The politicians leading the two-year transition from a large, centralized homeless shelter in downtown Salt Lake City to a new services-focused model in summer 2019 say they’ve been successful in the six months since they launched the effort.
Crime dropped in the Rio Grande neighborhood, they say. Police made 466 felony arrests since Aug. 14, 2017, in the area that they attribute to the effort, and 943 arrests were made for outstanding warrants.
Those arrests, along with the focus and federal aid for substance-abuse treatment beds, represent a good start to the two-year effort and will lead to fewer people in homelessness, the leaders say.
“We have a great long-term plan,” House Speaker Greg Hughes said Monday. “We have state participation, we have private resources going to the resource centers.”
Hughes and other leaders held a news conference to tout what they said were successes of Operation Rio Grande the day before the speaker and Lt. Gov. Spencer Cox are set to present an update to a legislative budget panel, which will have the chance to dig into the costs of the effort.
The officials declined Monday to discuss spending on the operation other than to say departments stretched their budgets to make it happen, adding there would be requests for money from the Legislature this session. The anticipated total cost, they said, remained at the previously estimated $67 million between state and local governments.
The plan announced last year calls for closing the 1,100-bed shelter downtown and opening three new smaller shelters, two in Salt Lake City and one in South Salt Lake.
State, federal and local officials created Operation Rio Grande, the three-phase, two-year effort to end years of open drug use in the vicinity of the shelter.
On Monday they introduced Rich Deprez, from Cedar Hills, who said he relapsed after several years of sobriety after drinking in a bar near Rio Grande on Aug. 26. He was downtown to watch a boxing match, he said. It was the night after he allegedly committed domestic violence, according to a charge in state court.
A history of drug addiction caught up with him, he said, when someone outside the bar offered him drugs.
“As soon as I stepped out of the bar there was a homeless guy who offered me drugs,” Deprez said. “Got me to go around the corner. That was the first day I relapsed.”
He said he’d travel to Rio Grande in search of drugs, but that a dealer told him they were feeling the heat from the police-led effort.
“I believe we’ve got to keep going,” Deprez said. “We’ve got to keep just the presence down there.”

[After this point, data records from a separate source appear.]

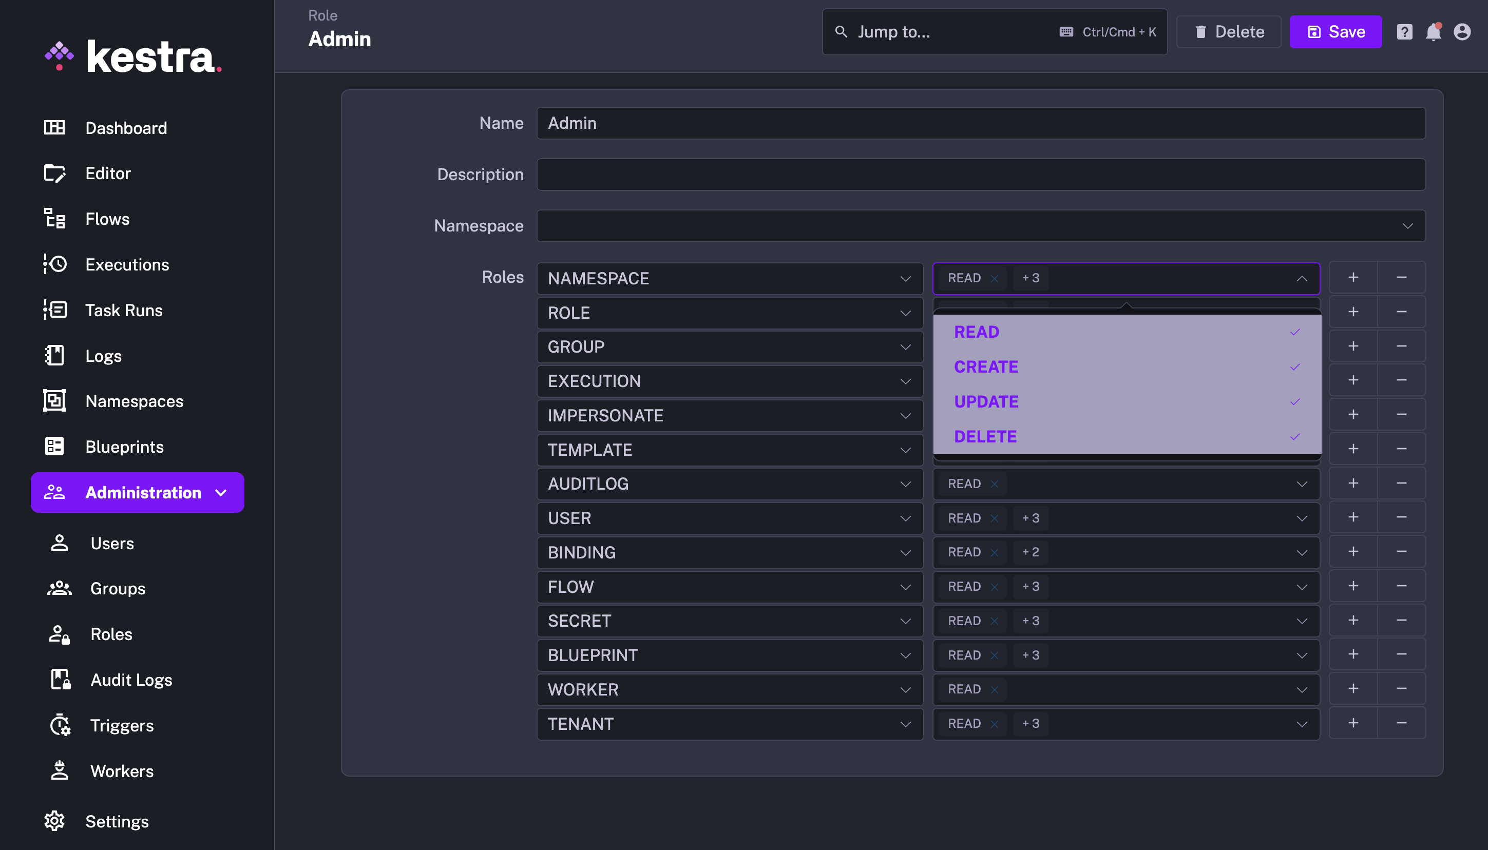This screenshot has width=1488, height=850.
Task: Click plus icon on TENANT row
Action: [x=1353, y=723]
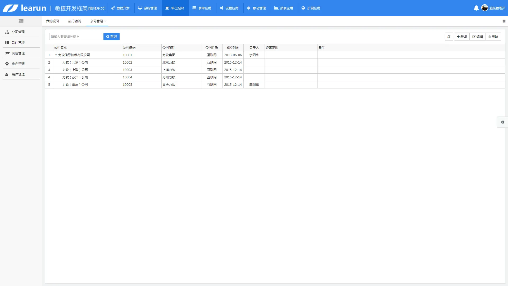Viewport: 508px width, 286px height.
Task: Click the fullscreen expand icon
Action: 504,21
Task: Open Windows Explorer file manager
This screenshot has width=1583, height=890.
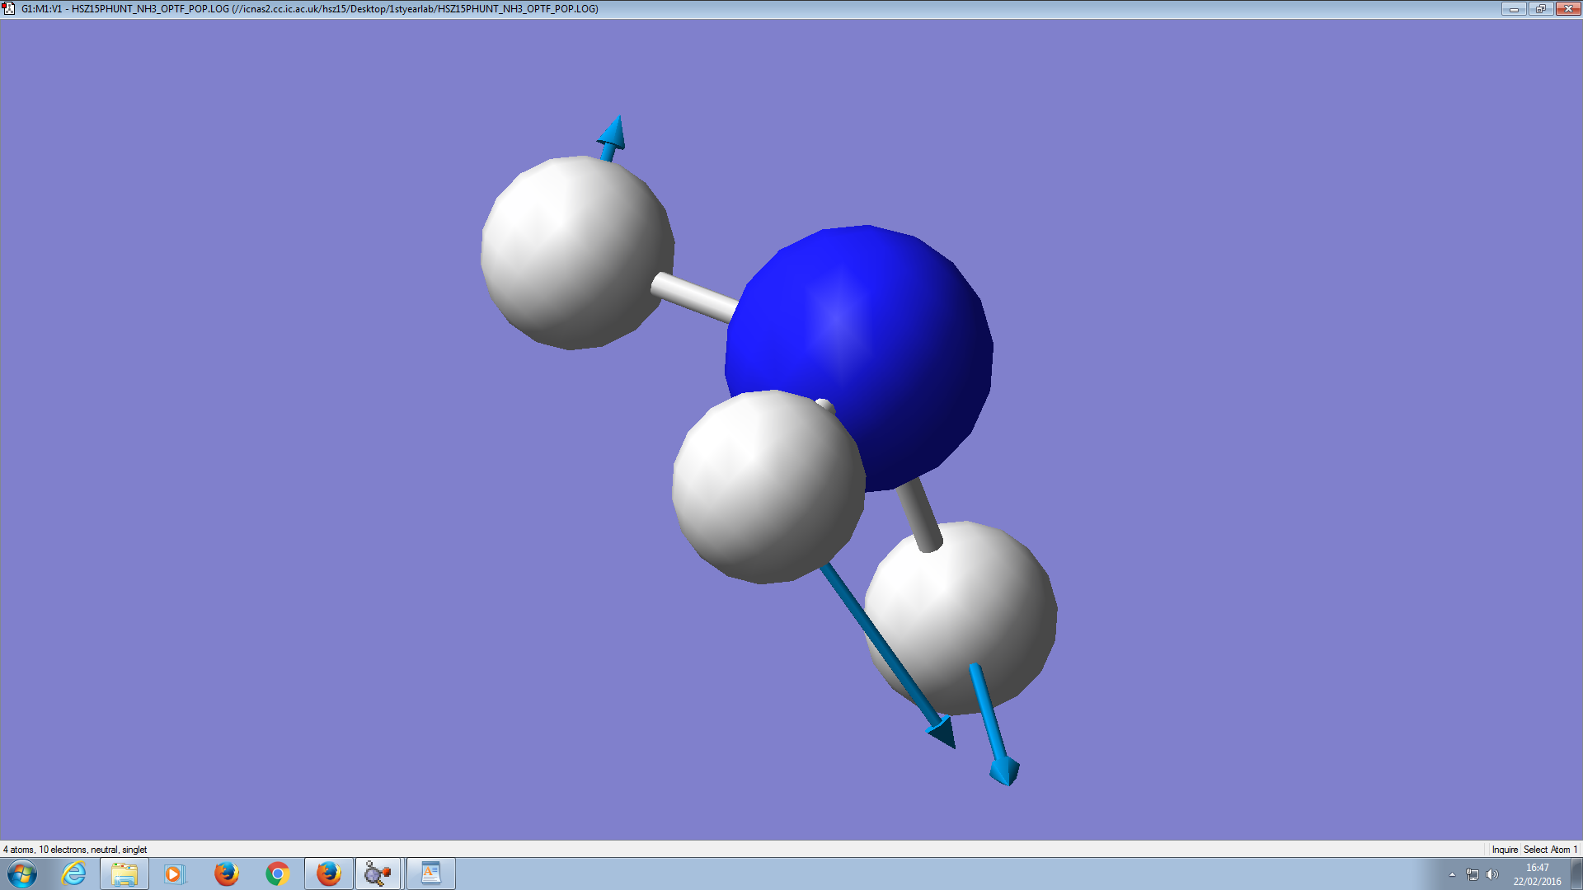Action: 124,874
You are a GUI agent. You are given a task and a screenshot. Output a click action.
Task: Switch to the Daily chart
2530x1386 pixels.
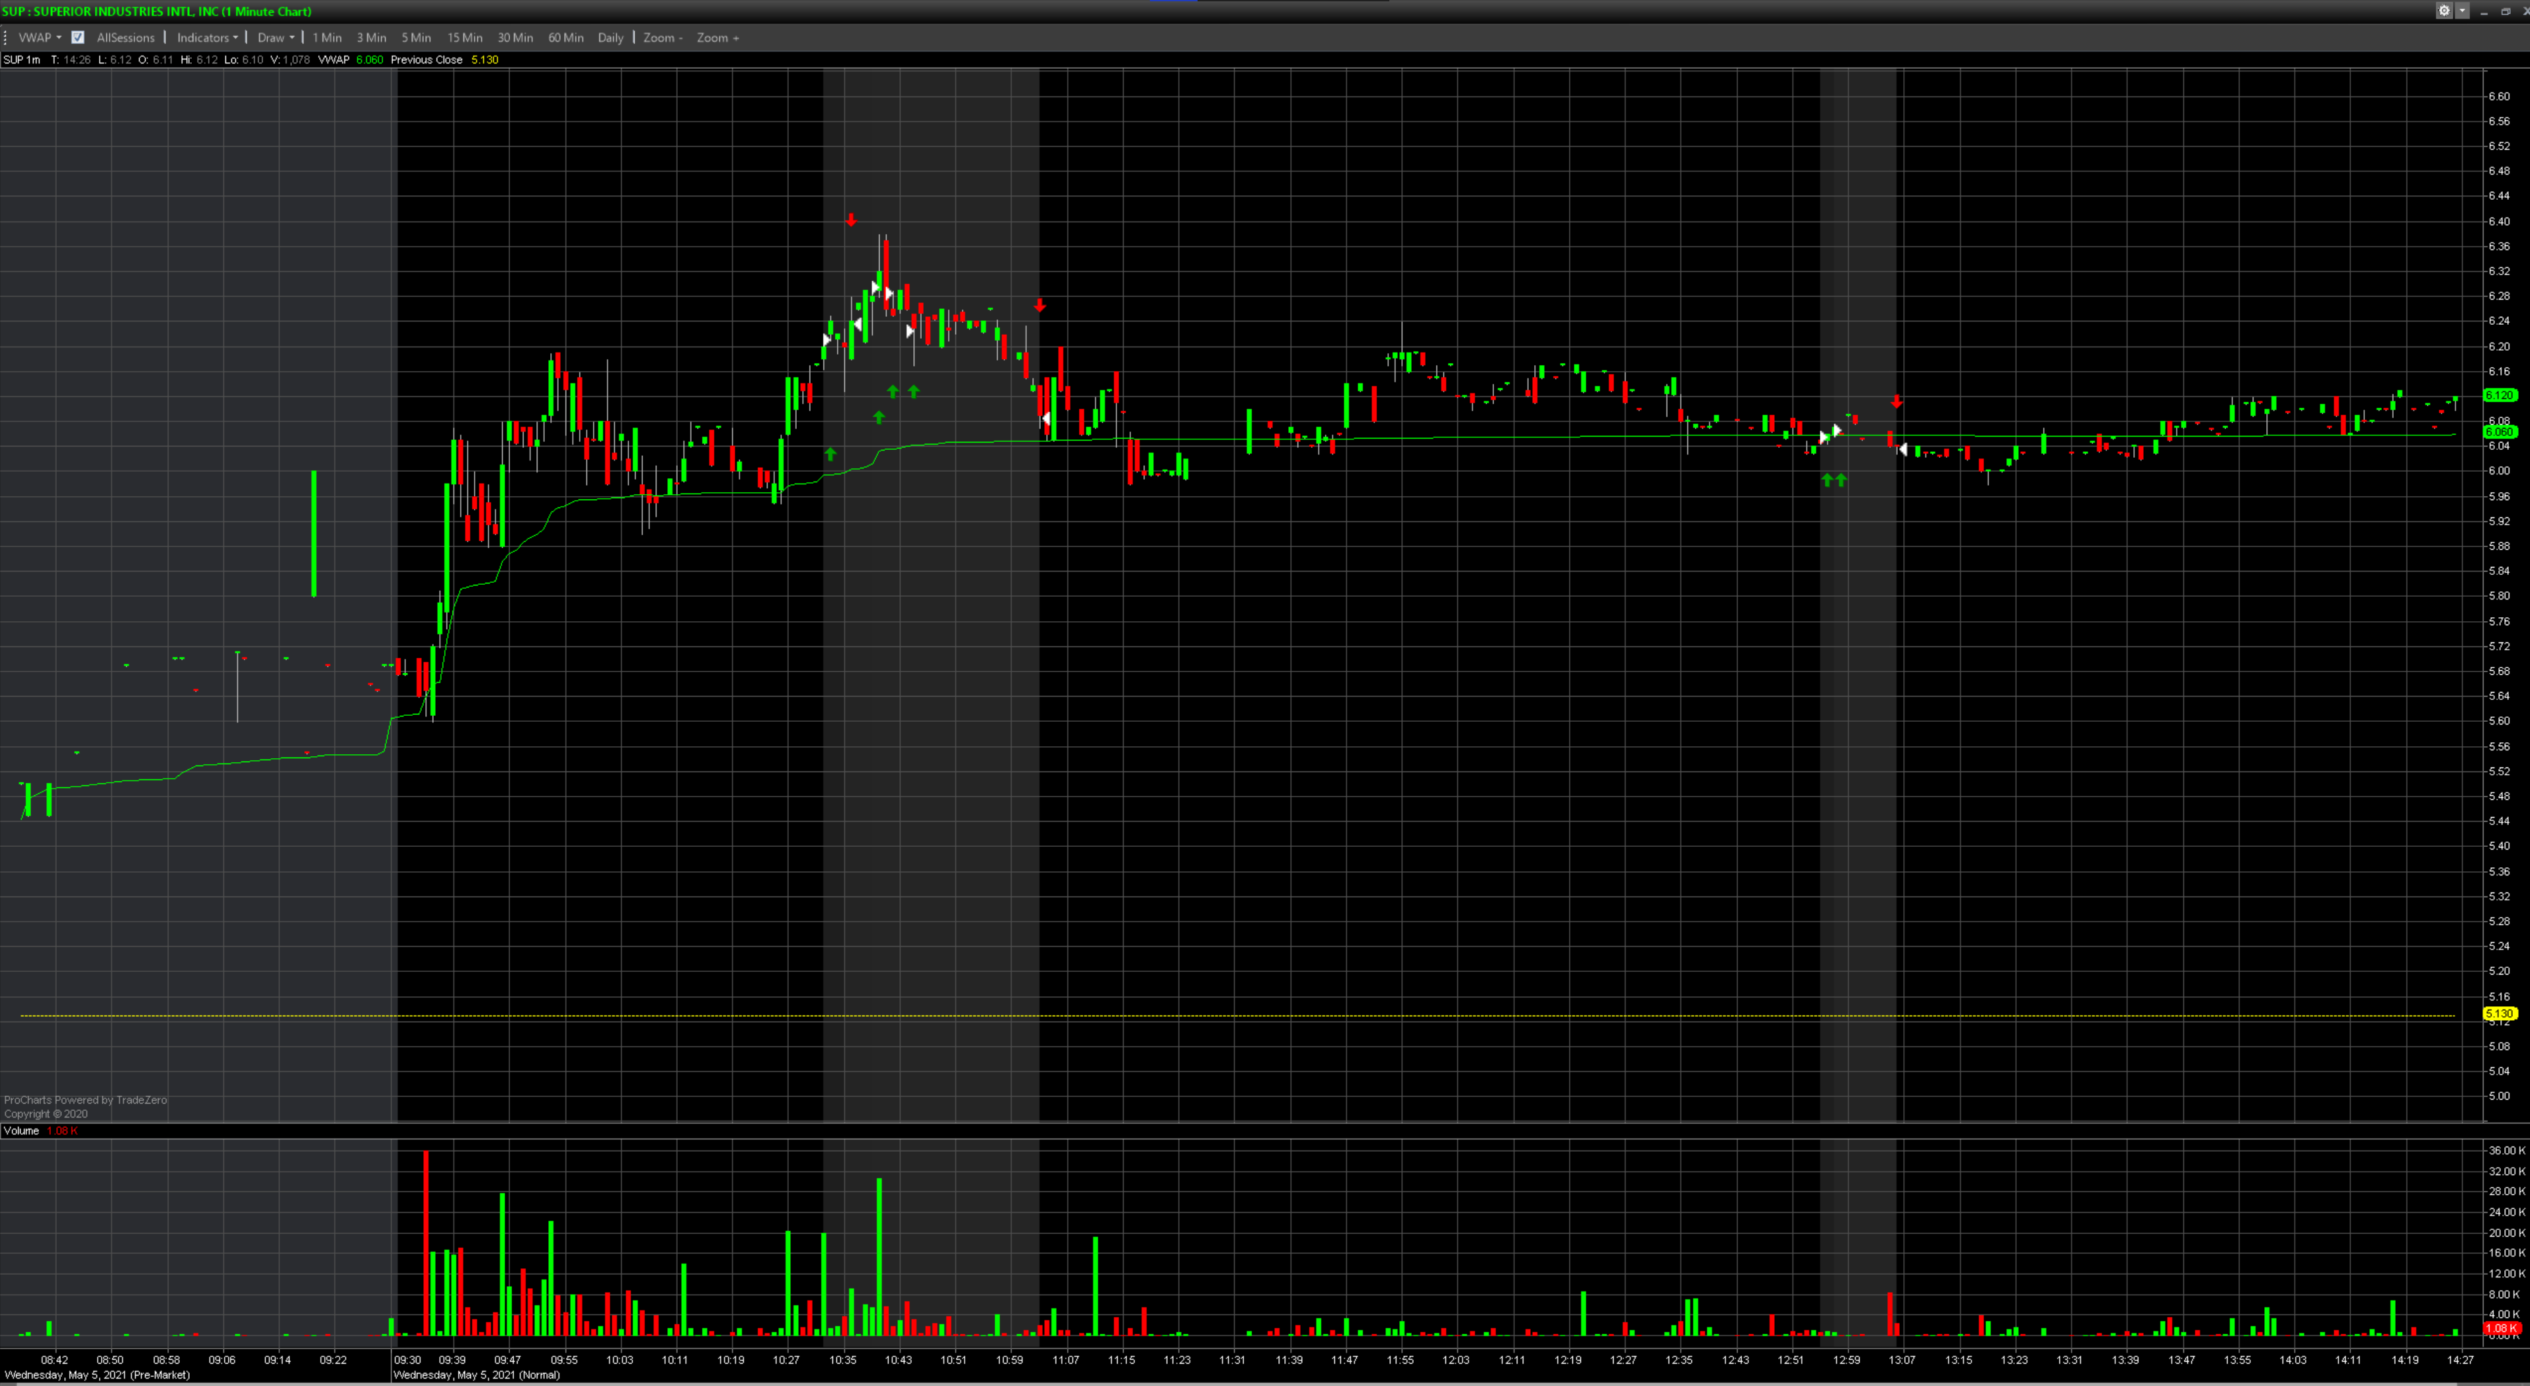point(610,37)
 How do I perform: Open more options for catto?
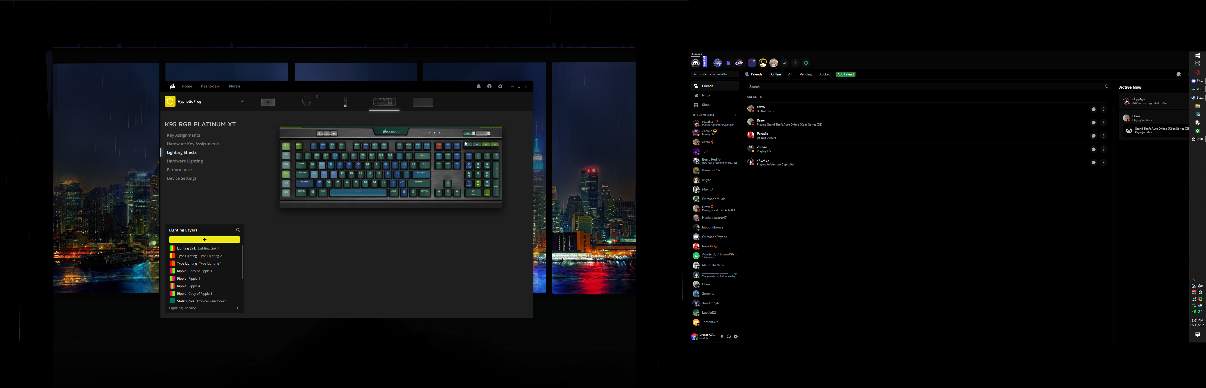(1103, 109)
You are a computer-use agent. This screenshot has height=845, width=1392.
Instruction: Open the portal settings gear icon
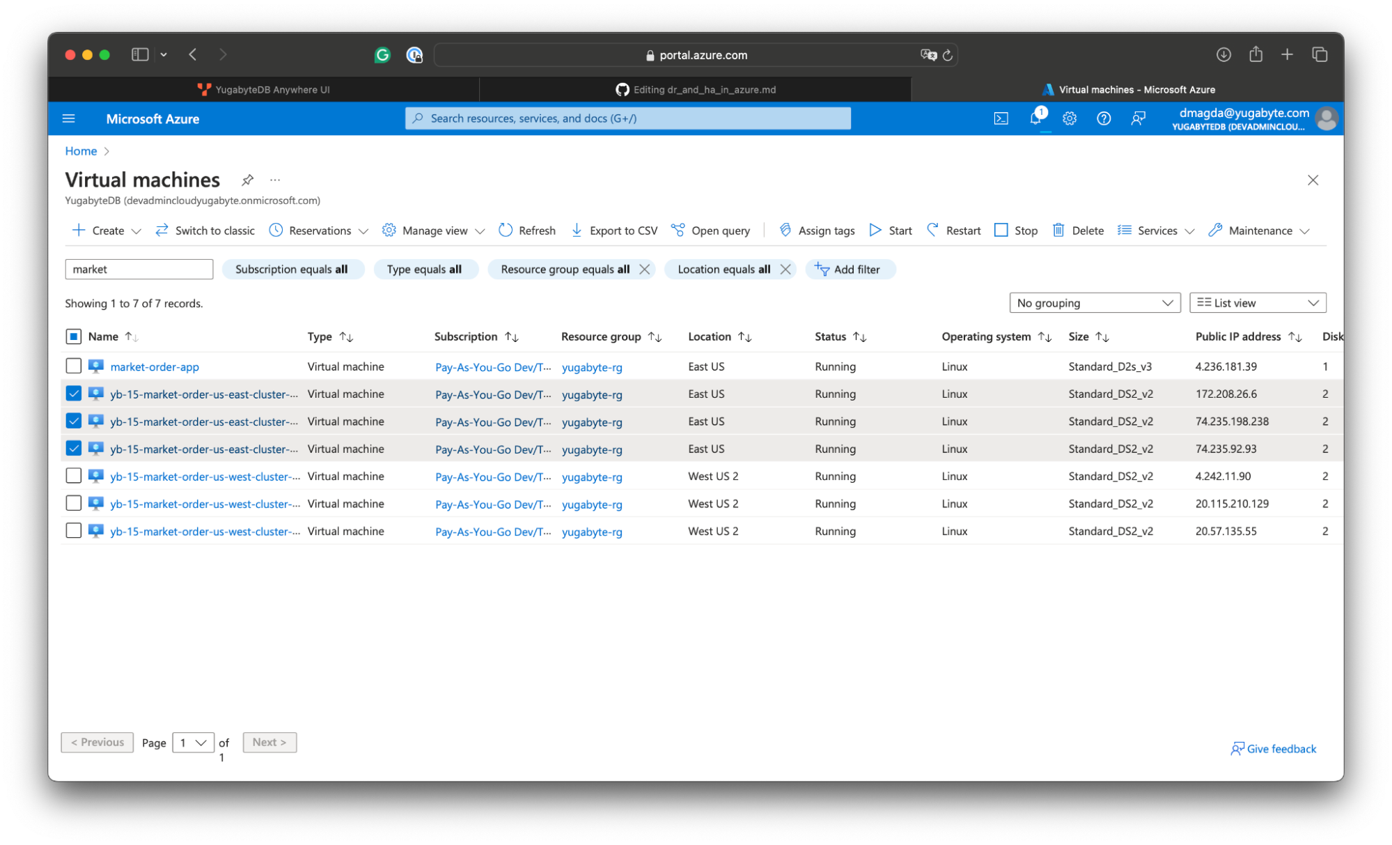[1070, 118]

Unlike hundreds of others, he wasn’t arrested as part of the effort to clear crime from downtown. But he says he voluntarily entered treatment, which has been a central focus of the ongoing operation.
According to the information provided: 70 people have entered treatment through Salt Lake County’s new drug court program. Nearly 200 treatment beds were added since Aug. 14, 2017, when the operation began, and more are on the way.
Through the third and final phase, 14 people have found jobs and 100 have plans to find employment, with help from state caseworkers. Businesses willing to hire homeless residents have posted 48 jobs.
“It’s about one person, it’s about one family at a time,” Cox said. “When drugs are readily available, when they’re presented to you just by walking down the street, it becomes that much harder for people to keep their commitments and stay sober.”